Obstáculos que impiden la comunicación en la familia
- Generalizaciones: Siempre estás pegando a tu hermana,
nunca obedeces. Seguro que en algún momento hace algo
distinto de pegar a su hermana. Posiblemente, alguna
vez, sí ha sabido obedecer.
- Juicio de los mensajes que recibes: La madre, cuando
el padre llega de la calle, dice: Parece que hoy llegas
más tarde. El padre replica: ¿Qué pasa?, ¿Los demás días
llego antes?. ¡Siempre estás pendiente de la hora a la
que vengo!
- No saber escuchar para comprender bien lo que quieren
decir realmente.
- Discusión sobre tu versión de algo que sucedió hace ya
tiempo. ¿Para qué darle tanta importancia a sucesos ya
pasados?
- Establecimiento de etiquetas
- Aplicación de objetivos contradictorios.
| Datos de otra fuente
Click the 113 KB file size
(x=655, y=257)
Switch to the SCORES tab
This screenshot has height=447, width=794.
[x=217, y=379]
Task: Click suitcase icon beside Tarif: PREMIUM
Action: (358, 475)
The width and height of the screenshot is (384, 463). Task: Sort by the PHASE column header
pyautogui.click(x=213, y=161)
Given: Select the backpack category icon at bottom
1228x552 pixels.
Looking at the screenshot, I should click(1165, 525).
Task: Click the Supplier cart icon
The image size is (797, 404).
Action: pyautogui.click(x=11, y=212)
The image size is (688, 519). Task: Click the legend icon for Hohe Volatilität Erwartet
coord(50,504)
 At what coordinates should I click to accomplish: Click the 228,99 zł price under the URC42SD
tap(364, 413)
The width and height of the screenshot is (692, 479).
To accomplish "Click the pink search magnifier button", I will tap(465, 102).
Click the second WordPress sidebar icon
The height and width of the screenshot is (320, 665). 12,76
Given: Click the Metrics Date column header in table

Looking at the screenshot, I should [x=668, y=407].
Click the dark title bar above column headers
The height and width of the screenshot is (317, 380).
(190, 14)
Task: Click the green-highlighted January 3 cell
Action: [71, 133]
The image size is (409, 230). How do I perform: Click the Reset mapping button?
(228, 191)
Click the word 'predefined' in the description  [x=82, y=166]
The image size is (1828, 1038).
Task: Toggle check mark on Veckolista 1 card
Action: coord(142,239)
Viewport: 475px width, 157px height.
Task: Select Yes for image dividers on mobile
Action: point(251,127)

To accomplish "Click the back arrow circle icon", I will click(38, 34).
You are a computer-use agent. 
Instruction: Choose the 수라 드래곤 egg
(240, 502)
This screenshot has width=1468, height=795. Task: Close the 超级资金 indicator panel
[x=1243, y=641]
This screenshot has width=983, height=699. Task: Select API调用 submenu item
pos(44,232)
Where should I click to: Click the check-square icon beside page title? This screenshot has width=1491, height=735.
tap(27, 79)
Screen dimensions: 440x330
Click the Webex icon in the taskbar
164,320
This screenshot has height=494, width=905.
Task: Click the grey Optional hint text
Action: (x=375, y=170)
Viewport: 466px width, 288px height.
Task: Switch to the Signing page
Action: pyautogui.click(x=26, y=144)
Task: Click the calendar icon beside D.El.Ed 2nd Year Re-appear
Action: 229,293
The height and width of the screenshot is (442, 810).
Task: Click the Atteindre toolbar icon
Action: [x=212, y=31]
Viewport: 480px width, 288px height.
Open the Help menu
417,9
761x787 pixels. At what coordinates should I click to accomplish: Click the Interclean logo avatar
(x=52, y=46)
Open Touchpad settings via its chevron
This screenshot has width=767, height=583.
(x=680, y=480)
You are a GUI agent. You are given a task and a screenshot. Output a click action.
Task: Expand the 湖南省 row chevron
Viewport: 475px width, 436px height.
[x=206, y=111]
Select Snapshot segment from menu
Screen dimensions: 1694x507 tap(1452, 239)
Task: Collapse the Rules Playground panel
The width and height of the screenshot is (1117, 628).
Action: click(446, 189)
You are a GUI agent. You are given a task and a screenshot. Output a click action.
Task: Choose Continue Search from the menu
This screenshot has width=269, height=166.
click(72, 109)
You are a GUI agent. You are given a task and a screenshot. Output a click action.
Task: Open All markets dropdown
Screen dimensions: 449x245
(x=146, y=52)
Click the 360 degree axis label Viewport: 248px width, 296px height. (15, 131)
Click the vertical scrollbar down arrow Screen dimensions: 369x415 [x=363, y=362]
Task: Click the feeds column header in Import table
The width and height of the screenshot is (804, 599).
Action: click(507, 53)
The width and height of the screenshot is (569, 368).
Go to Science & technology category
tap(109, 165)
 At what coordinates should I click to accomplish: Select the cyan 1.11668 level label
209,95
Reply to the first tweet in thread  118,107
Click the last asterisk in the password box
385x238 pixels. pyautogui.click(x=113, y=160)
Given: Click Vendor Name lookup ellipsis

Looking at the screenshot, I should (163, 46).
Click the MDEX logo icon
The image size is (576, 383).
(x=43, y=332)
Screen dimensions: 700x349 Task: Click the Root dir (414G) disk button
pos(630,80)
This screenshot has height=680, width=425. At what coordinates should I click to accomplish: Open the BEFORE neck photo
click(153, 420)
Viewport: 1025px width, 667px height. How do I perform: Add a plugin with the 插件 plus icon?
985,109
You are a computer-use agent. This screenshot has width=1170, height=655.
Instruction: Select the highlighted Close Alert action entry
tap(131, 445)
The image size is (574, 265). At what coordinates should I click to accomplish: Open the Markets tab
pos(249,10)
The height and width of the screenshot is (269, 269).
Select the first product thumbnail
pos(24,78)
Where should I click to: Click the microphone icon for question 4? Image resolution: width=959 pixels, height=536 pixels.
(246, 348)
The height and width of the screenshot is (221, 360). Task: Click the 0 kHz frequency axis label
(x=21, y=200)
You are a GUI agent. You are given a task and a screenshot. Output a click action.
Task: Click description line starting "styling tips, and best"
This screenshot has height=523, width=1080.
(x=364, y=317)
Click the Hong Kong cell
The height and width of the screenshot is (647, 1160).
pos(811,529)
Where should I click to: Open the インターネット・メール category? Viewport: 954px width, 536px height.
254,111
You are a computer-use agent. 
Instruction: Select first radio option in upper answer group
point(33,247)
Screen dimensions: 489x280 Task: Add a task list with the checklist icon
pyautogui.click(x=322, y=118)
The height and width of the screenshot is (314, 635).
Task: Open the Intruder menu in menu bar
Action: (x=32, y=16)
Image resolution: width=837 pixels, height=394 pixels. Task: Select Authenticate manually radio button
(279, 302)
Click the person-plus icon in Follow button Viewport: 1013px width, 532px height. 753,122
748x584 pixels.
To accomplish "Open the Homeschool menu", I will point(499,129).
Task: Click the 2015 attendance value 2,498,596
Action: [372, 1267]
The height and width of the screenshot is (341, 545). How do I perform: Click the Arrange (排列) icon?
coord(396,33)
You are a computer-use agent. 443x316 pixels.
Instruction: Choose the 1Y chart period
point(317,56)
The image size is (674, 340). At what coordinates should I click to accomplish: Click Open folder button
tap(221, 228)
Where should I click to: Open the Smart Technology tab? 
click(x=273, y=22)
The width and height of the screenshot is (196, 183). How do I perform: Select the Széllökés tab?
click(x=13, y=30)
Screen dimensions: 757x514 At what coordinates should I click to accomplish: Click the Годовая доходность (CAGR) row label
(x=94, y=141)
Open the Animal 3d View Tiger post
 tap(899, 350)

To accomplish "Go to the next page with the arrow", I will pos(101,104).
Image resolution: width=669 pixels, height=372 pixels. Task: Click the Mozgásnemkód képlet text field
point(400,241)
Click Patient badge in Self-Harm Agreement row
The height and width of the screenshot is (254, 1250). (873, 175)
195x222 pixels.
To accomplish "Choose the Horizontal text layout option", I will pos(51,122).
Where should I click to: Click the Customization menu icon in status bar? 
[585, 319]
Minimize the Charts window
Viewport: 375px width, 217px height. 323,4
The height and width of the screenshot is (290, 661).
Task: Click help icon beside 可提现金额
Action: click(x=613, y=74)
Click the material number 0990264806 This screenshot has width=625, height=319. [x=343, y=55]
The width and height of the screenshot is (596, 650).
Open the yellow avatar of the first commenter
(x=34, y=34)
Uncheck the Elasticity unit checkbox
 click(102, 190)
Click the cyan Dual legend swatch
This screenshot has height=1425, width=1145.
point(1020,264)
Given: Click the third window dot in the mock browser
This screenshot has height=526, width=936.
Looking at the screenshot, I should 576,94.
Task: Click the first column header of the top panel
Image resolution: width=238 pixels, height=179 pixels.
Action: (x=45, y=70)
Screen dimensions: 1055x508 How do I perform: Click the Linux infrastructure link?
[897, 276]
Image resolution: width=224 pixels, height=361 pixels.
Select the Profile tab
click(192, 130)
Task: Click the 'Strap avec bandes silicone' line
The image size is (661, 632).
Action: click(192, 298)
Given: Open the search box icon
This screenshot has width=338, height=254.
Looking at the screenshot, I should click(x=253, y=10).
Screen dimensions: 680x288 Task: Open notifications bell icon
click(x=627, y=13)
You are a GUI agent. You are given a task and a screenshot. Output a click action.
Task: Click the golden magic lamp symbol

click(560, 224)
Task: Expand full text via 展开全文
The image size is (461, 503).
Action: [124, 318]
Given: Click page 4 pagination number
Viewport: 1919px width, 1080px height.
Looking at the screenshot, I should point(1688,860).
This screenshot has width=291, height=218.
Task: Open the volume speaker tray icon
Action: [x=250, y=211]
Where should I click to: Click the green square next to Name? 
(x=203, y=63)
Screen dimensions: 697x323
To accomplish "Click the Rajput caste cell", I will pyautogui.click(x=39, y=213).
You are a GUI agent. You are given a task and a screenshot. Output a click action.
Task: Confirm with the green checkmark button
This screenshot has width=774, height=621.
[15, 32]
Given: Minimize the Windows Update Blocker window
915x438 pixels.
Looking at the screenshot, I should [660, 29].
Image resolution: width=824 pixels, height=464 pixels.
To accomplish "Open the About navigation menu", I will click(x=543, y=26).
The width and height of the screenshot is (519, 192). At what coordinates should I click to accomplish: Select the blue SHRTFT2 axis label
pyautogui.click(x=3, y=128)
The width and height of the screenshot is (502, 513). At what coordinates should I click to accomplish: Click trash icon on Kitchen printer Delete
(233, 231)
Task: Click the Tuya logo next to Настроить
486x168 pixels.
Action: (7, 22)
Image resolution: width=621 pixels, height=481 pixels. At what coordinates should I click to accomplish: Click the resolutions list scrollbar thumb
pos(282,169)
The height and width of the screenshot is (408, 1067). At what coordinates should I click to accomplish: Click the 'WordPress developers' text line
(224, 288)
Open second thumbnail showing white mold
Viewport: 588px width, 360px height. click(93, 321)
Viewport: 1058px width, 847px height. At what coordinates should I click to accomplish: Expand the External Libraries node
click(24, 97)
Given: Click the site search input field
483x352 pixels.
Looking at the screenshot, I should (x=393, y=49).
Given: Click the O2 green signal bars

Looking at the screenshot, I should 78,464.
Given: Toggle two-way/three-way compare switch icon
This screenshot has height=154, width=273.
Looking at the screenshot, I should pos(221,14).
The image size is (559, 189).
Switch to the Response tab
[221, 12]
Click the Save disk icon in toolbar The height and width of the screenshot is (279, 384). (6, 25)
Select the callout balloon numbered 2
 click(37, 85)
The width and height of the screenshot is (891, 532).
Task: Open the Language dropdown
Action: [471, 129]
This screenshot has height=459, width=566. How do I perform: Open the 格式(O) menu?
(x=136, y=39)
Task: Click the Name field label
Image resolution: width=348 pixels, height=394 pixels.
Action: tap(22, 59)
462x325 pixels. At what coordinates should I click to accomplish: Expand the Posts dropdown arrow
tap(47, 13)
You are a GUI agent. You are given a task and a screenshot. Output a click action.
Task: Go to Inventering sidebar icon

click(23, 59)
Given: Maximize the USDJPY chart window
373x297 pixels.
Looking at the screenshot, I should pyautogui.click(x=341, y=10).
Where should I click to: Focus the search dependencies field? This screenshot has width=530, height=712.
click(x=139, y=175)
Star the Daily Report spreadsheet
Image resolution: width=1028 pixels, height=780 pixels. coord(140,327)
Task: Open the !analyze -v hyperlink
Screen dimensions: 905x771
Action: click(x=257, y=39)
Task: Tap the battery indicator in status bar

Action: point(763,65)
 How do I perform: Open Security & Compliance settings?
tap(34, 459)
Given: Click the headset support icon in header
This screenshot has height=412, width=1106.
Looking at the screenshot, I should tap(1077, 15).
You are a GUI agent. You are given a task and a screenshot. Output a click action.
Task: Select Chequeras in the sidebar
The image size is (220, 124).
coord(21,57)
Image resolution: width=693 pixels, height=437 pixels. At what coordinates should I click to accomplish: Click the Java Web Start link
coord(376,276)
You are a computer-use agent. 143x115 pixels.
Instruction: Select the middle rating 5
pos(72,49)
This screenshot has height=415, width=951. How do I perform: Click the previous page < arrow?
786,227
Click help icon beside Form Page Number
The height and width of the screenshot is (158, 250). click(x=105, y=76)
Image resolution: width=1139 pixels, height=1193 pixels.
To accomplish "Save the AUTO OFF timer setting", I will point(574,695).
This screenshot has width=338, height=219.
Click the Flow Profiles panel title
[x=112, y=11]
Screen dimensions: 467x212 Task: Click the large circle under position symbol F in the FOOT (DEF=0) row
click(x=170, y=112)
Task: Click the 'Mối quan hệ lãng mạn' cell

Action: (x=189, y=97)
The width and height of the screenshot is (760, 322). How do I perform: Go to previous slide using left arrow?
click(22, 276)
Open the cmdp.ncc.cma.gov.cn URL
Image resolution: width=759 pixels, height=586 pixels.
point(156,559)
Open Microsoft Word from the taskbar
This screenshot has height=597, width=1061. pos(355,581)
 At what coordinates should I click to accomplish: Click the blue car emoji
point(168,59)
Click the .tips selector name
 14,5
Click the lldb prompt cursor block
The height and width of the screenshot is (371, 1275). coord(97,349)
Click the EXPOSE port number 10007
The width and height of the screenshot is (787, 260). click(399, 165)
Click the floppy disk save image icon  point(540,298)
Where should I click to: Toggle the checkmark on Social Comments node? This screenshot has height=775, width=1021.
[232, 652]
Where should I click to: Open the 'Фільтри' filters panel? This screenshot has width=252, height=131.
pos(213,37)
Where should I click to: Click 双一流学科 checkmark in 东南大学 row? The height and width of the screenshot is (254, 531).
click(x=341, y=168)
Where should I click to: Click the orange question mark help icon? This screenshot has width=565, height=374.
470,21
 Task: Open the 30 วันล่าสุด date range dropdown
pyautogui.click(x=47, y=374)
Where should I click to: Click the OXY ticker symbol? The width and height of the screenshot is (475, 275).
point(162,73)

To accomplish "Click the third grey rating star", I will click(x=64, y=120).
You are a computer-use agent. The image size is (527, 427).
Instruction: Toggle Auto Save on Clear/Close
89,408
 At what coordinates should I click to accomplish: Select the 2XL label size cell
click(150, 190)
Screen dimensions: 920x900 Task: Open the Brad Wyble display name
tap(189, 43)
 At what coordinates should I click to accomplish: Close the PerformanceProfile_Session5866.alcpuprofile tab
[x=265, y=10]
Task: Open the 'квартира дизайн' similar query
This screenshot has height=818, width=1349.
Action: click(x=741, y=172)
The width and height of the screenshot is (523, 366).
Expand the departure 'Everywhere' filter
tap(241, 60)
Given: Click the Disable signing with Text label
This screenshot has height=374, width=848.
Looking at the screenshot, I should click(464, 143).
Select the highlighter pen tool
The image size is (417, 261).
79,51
- El lugar y el momento que elegimos.
- Exposición de preguntas llenas de reproches.
- El abuso de los: “Tú deberías”, “Yo debería hacer”; en
vez de los: “Qué te parece si...”, “Quizás te convenga”,
“Yo quiero hacer”, “Me conviene”.
- Cortes en la conversación porque se presta más
atención a lo que quieres decir, que a escuchar al otro.